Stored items
== Segment start ==

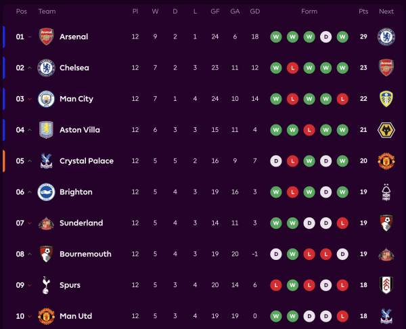Click Man Utd crest in Crystal Palace's Next column
Viewport: 406px width, 329px height.
coord(386,161)
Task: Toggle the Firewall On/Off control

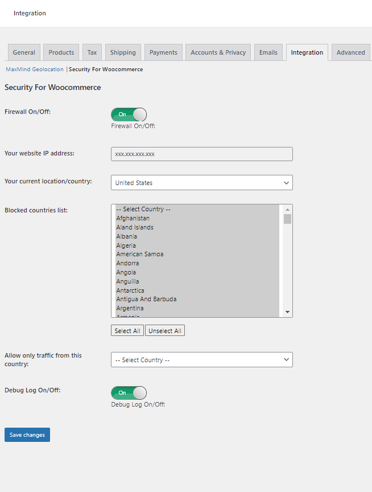Action: (x=129, y=114)
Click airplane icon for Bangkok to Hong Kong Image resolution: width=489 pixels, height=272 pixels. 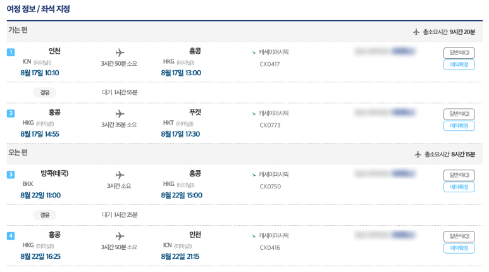click(120, 175)
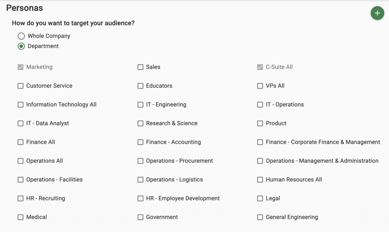The width and height of the screenshot is (389, 232).
Task: Click the green plus add button
Action: coord(377,13)
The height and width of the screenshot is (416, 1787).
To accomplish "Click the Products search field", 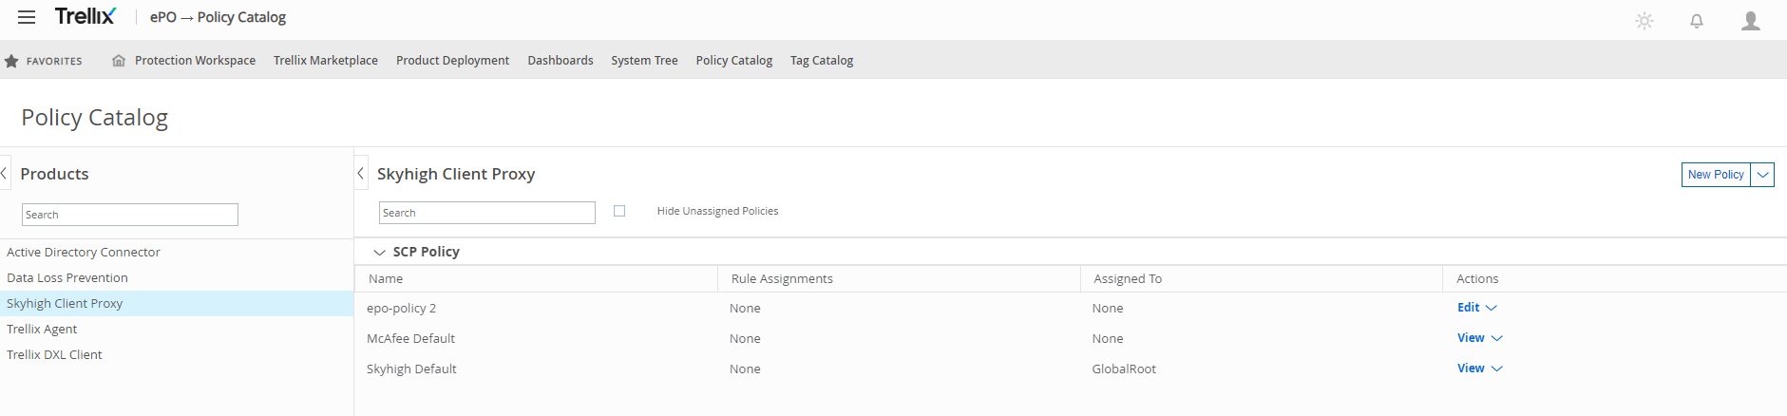I will [x=130, y=215].
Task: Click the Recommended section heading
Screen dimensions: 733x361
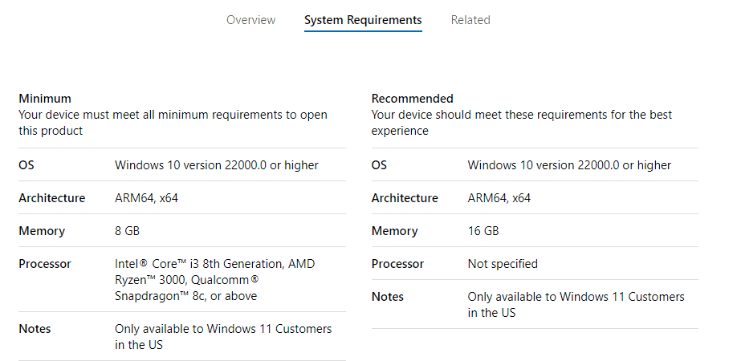Action: coord(412,99)
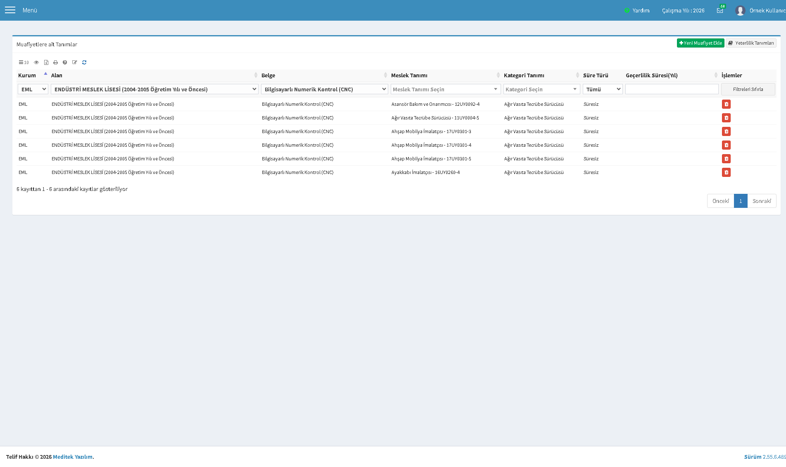Open the hamburger Menü icon
Screen dimensions: 786x467
(x=10, y=10)
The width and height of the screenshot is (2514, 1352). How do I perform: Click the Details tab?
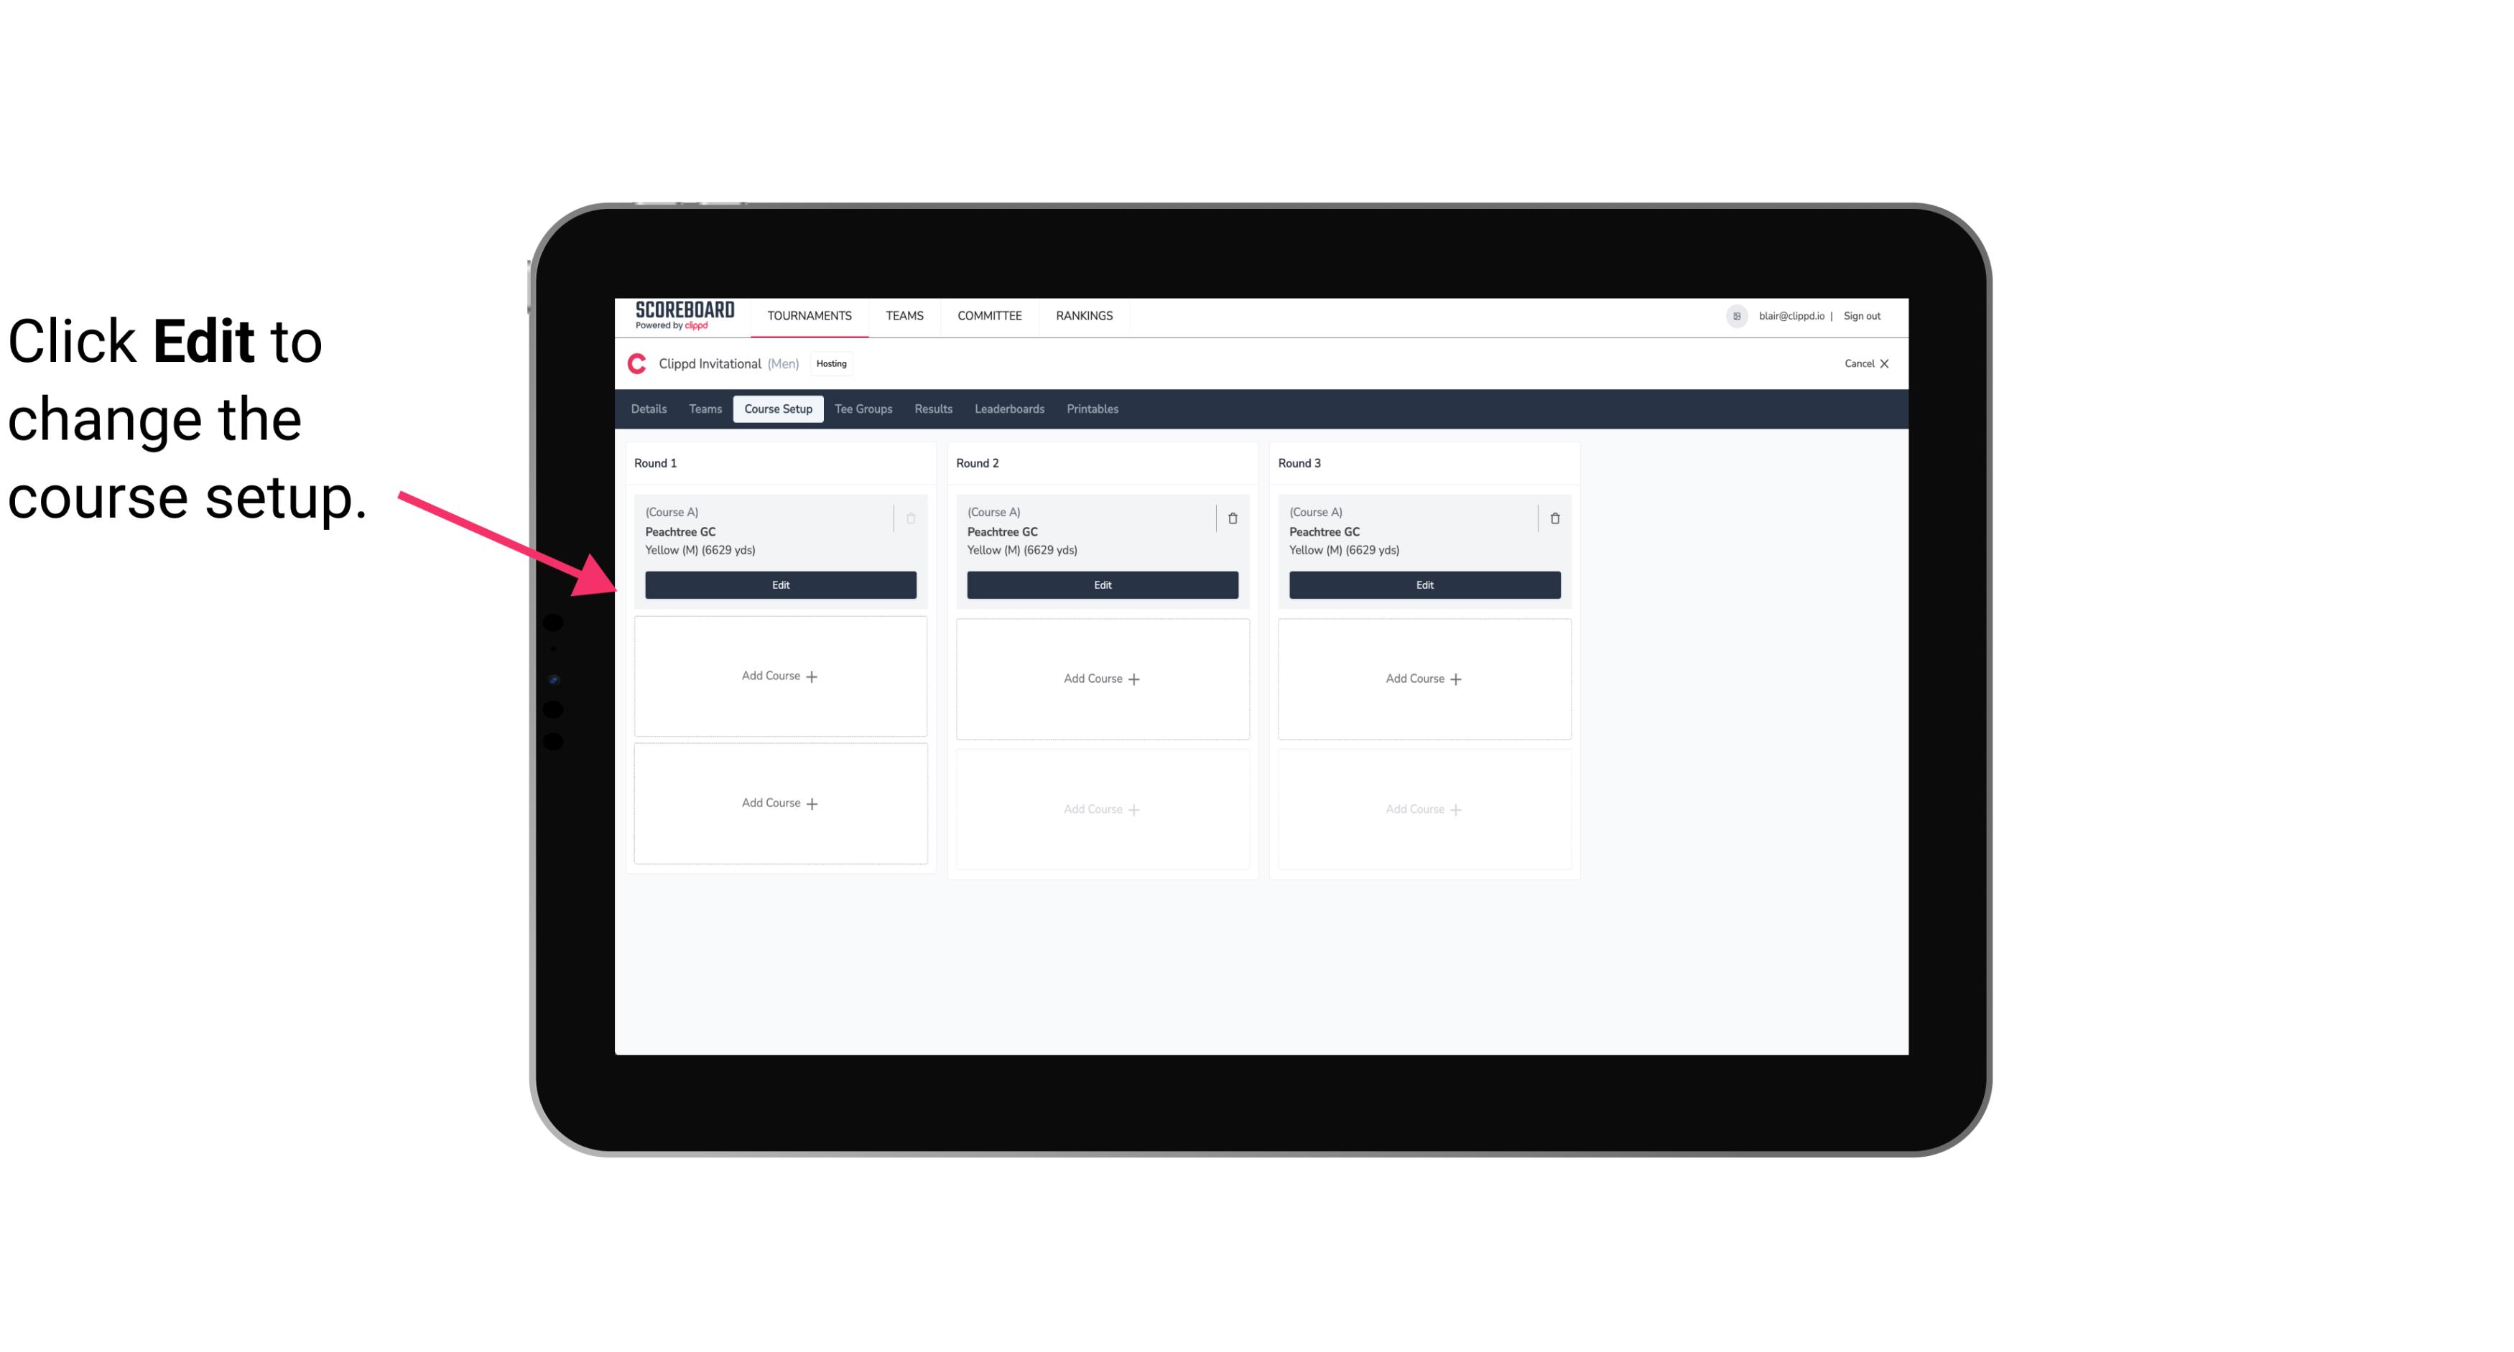[651, 410]
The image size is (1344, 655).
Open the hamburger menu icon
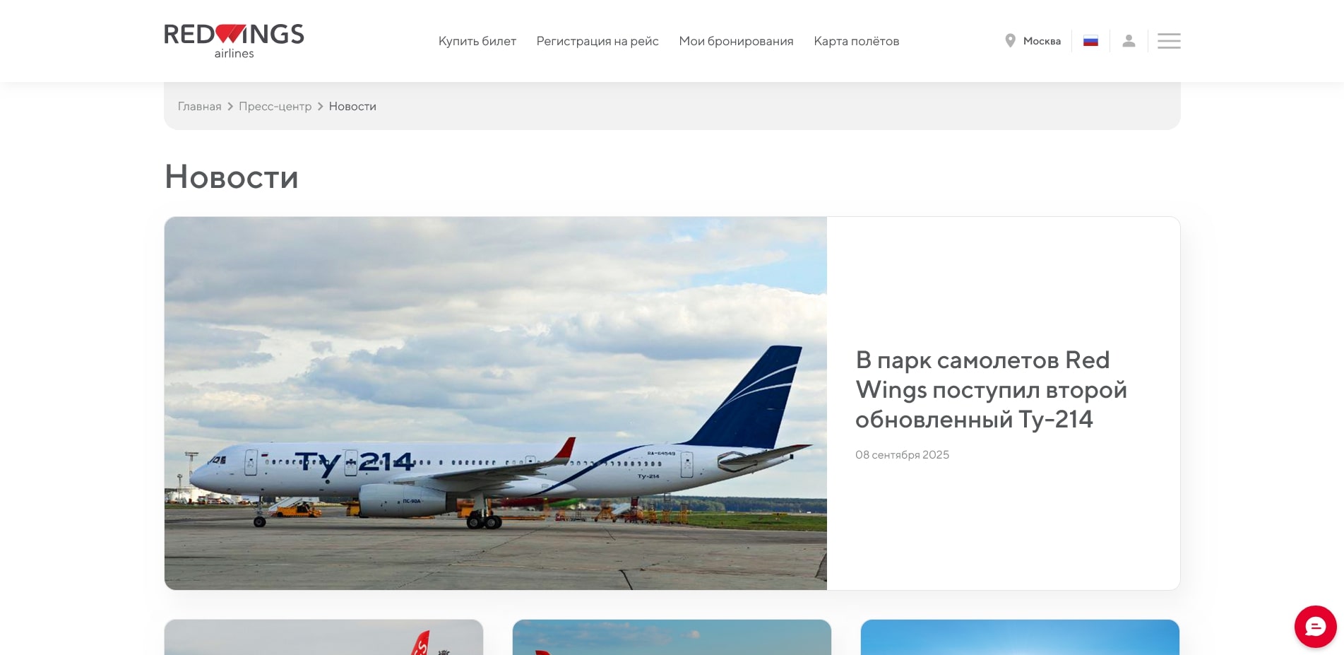(x=1169, y=41)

== Segment end ==

## [What to do]
From the line that contains "Task: Click the Recommended section heading" down to the final line of the entries above, please copy each line exactly, excluding pictures.

## [Response below]
Task: Click the Recommended section heading
Screen dimensions: 733x361
Action: coord(412,99)
Open the hamburger Menü icon
Screen dimensions: 786x467
(x=10, y=10)
The width and height of the screenshot is (2514, 1352). How do I perform: Click the Details tab?
[651, 410]
The image size is (1344, 655).
Open the hamburger menu icon
(x=1169, y=41)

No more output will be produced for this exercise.